'''

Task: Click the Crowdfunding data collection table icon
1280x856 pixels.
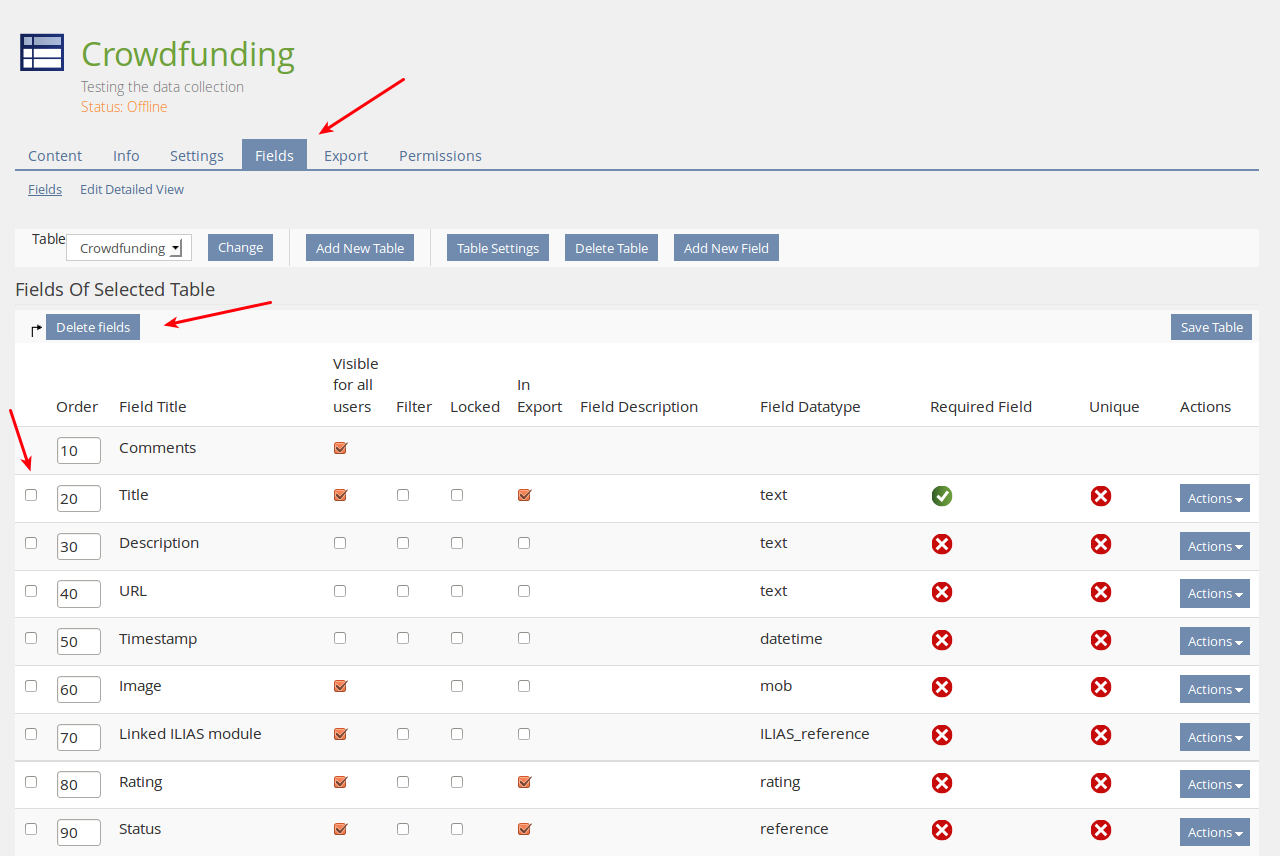Action: point(42,53)
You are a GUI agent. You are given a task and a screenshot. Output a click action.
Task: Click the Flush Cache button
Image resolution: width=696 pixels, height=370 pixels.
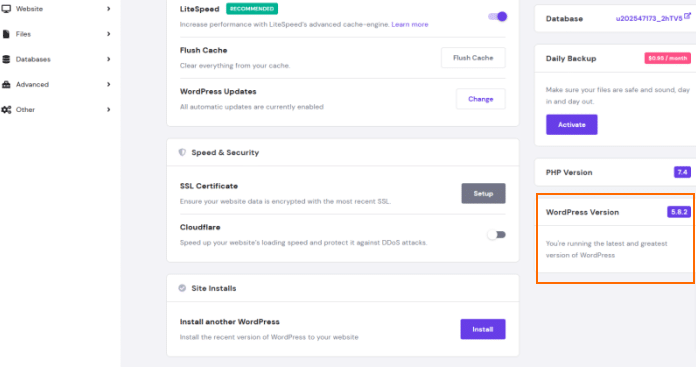click(x=473, y=58)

'''

Only the lines from the one containing "Image resolution: width=696" through the last line of the material are to be restated word for word; no picture is to be included.

Image resolution: width=696 pixels, height=370 pixels.
click(x=473, y=58)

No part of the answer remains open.